Modern DFIR investigations use a triaging approach, where selected high value files are collected from the endpoint (For example Kape is a commonly used Triaging tool for collecting files).
Typically triage collections consist of collecting event log files, the $MFT, the USN Journal, registry hives etc.
Once files are collected, they are typically parsed using various
parsers and single purpose tools. Traditionally using tools such as
Plaso, Eric Zimmerman’s tools and various specialized scripts.

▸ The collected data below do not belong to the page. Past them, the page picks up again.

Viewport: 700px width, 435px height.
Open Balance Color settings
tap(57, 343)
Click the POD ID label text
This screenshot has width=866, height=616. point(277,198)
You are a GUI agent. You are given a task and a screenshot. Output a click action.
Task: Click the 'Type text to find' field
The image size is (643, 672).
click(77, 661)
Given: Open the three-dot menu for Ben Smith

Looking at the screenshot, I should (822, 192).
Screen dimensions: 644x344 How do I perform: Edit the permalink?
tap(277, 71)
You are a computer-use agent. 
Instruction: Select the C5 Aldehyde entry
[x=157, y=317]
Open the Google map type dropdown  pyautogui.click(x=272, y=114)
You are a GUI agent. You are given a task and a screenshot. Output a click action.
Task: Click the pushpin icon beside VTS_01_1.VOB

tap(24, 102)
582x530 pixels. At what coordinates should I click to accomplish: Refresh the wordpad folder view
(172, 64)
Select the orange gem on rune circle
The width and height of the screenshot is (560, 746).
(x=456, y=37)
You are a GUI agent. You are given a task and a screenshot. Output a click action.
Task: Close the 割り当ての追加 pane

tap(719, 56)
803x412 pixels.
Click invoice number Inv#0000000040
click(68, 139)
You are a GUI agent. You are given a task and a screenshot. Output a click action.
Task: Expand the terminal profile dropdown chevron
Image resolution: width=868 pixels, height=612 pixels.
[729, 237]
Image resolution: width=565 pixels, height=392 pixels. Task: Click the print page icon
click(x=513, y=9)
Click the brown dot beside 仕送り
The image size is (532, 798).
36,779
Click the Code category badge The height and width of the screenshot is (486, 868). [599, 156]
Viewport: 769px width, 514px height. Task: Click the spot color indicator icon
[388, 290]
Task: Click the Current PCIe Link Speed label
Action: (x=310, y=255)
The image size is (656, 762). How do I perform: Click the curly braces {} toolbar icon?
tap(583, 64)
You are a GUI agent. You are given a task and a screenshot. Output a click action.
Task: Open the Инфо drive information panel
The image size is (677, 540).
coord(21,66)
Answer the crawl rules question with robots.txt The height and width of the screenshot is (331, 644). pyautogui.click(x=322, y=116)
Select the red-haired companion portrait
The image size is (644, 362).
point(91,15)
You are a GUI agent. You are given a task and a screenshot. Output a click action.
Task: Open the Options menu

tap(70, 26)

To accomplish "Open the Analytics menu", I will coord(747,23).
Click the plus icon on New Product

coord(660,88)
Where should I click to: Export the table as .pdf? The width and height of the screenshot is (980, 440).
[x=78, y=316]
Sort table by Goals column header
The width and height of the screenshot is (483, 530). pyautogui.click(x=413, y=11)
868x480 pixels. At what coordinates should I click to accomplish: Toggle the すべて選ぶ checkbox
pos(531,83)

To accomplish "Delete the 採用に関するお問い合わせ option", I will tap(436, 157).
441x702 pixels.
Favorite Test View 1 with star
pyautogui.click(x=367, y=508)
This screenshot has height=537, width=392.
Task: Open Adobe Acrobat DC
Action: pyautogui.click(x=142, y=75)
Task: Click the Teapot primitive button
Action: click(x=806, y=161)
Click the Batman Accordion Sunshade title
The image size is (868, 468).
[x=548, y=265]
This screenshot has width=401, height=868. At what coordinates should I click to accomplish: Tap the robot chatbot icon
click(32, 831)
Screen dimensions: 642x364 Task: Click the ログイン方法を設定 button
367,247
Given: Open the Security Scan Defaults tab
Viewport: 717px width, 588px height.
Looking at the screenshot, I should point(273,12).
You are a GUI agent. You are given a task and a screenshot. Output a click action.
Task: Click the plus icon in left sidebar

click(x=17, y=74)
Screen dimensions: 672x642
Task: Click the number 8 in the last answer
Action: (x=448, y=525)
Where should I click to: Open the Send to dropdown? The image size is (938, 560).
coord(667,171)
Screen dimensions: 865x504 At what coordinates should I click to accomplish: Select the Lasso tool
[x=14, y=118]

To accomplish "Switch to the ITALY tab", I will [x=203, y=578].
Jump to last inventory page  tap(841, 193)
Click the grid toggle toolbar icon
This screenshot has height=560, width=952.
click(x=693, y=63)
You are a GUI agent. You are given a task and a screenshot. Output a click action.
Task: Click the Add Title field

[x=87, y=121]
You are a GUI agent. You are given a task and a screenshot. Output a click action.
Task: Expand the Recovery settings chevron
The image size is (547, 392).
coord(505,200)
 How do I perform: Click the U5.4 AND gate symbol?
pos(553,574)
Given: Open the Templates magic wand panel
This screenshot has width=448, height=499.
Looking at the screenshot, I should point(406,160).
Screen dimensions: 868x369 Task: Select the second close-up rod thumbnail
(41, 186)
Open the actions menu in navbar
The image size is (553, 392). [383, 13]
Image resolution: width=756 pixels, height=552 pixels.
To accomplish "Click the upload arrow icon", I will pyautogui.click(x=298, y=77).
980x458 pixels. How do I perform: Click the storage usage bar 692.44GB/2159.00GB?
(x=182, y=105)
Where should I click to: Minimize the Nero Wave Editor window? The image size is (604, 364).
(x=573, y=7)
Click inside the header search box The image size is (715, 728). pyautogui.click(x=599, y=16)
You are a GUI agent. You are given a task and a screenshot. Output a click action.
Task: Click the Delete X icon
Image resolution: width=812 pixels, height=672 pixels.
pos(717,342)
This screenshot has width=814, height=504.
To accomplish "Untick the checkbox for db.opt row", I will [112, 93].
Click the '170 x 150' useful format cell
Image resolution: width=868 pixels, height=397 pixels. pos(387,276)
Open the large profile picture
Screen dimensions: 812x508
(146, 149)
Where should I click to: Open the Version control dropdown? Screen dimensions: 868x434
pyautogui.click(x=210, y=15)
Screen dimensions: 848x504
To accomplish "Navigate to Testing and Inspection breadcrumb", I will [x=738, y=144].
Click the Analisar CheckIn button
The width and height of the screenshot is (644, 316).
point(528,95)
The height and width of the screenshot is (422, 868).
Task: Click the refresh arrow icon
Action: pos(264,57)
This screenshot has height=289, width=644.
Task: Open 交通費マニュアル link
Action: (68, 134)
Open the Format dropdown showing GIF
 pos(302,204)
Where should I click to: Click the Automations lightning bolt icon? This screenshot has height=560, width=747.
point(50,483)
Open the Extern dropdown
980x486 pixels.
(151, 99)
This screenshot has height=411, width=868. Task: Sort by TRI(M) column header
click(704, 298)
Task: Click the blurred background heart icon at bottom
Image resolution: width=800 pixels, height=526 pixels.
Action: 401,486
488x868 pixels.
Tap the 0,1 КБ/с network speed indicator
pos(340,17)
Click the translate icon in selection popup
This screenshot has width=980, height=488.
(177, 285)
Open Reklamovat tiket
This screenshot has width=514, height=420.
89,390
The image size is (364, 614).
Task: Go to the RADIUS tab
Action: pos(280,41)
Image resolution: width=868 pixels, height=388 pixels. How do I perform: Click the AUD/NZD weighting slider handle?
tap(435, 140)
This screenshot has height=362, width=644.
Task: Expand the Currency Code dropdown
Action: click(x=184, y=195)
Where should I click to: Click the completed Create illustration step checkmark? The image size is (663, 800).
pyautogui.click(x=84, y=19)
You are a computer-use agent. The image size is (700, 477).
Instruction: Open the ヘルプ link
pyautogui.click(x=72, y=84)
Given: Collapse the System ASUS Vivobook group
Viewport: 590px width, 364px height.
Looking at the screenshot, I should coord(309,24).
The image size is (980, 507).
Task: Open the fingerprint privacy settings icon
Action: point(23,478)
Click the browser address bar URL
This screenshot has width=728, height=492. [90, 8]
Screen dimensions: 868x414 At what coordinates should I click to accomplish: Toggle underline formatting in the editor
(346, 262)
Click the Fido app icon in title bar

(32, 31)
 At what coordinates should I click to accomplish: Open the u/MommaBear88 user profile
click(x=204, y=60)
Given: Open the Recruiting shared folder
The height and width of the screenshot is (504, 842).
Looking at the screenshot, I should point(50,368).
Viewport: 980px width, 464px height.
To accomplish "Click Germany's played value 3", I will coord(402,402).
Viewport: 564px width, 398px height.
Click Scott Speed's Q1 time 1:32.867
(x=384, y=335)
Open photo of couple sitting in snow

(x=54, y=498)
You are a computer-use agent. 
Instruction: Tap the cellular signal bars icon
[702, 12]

In the following discussion we refer to the
Windows.KapeFiles.Targets artifact. This artifact is not related to
the commercial Kape product. The artifact is generated from the open
source KapeFiles
project
on github - an effort to document the path location of many bulk file
evidence sources.
Velociraptor is a one stop shop for all DFIR needs. It already
includes all the common parsers (e.g. NTFS artifacts, EVTX, LNK,
prefetch parsers and many more) on the endpoint itself. All this
capability is made available via VQL artifacts - simple YAML files
containing VQL queries that can be used to perform the parsing
directly on the endpoint.
New Velociraptor users tend to bring the traditional DFIR approach to
a distributed setting. Newer users prefer to use the
Windows.KapeFiles.Targets artifact to collect those same files that
are traditionally collected for triage using Velociraptor. Files such
as event logs, $MFT, prefetch etc are collected from the endpoint to
the server (sometimes consisting of a few GB of data).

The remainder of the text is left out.